It's one of those classic Friday afternoon in the office discussions. Who's the greatest Bond? Who's the greatest Formula One driver of all time? What's the All Time Ashes XI? And what's the best movie never made? Candidates would have to include Kubrick's Napoleon, Coppola's Megalopolis, Gilliam's Don Quixote and evidently, Jodorowsky's Dune. And making the case for Dune comes Frank Pavich with his meticulously researched, lovingly crafted access all areas documentary. According to the end credits, Pavich has already succeeded in prompting "Jodo" to work in cinema again, after a 23 year hiatus, and we have to be thankful for that. If in any small way this doc succeeds in reinvigorating studio finance for the film that would be the jackpot. But at the very least, I'd love to see a facsimile edition of the infamous Dune Book reproduced in the wake of this movie.

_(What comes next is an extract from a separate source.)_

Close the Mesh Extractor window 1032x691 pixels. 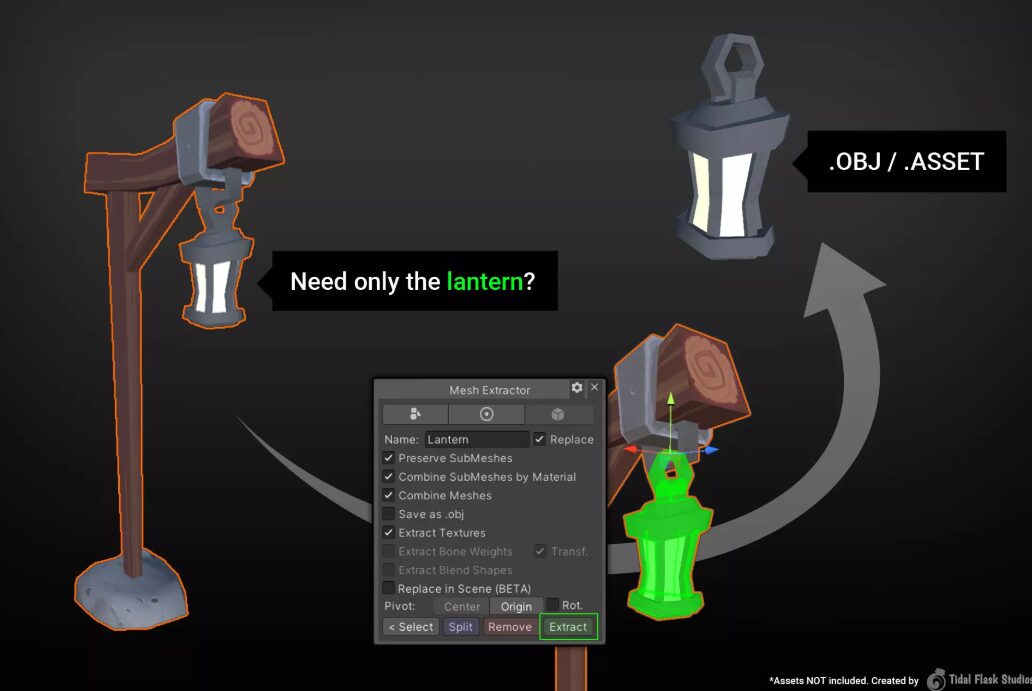pos(595,388)
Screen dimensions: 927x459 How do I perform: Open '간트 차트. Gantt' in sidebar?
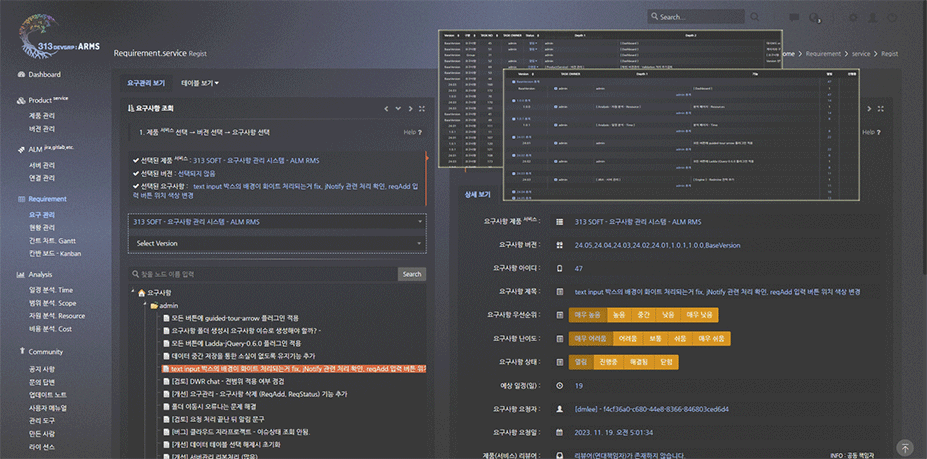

So what is the book, since it's at the heart of this film? It's the step by step all colour storyboard of Jodo's vision, as mediated by artists of the calibre of HR Giger, Moebius and Dan O'Banon and Chris Ross. It shows the ambition, artistry and sheer imagination that used Frank Herbert's metaphysical space saga as a springboard for a kind of sci-fi consciousness expansion project. For Jodo is always ambitious! He was gathering together genius "spiritual warriors" to alter the minds of a generation, with a cast including Dali, Mick Jagger, Orson Welles, and his own son as the Messiah.
When you see the storyboards and hear the gonzo tales of recruitment and inspiration you can't help but be mesmerised by Jodo. He's so charismatic and energetic at eighty he must really have been something when he put the team and the book together in his forties. I guess it shouldn't have come as a surprise, no matter how polished and impressive the book was, that Hollywood wasn't going to fund the project. Jodo's background was in surrealist radical theatre and his two previous films, El Topo and The Sacred Mountain were equally genius and crazy: prophets shitting golden turds and the like.
I loved seeing the creators light up at describing the wonder of collaboration on this project. And the one time the mischievous Jodo gets genuinely angry - when he describes how he wasn't allowed to make the movie - it's genuinely heartbreaking. But perhaps the greatest epitaph for Jodo's Dune is when Frank Pavich shows us the influence of the book that must surely have done the rounds of every Hollywood producer and creative artist. You can see it in Star Wars and Alien and Raiders of the Lost Ark and Flash Gordon, and every movie that those movies influenced. It's just a shame that the disappointment seems to have slowed down Jodo's own cinematic, if not literary, output.
There's nothing not to like in this movie. It oozes love for cinema, and Jodo makes for a fascinating narrator. God bless the rogues and warriors!
JODOROWSKY'S DUNE played Cannes, Telluride and London 2013. It does not yet have a commercial release date. The movie has a running time of 90 minutes.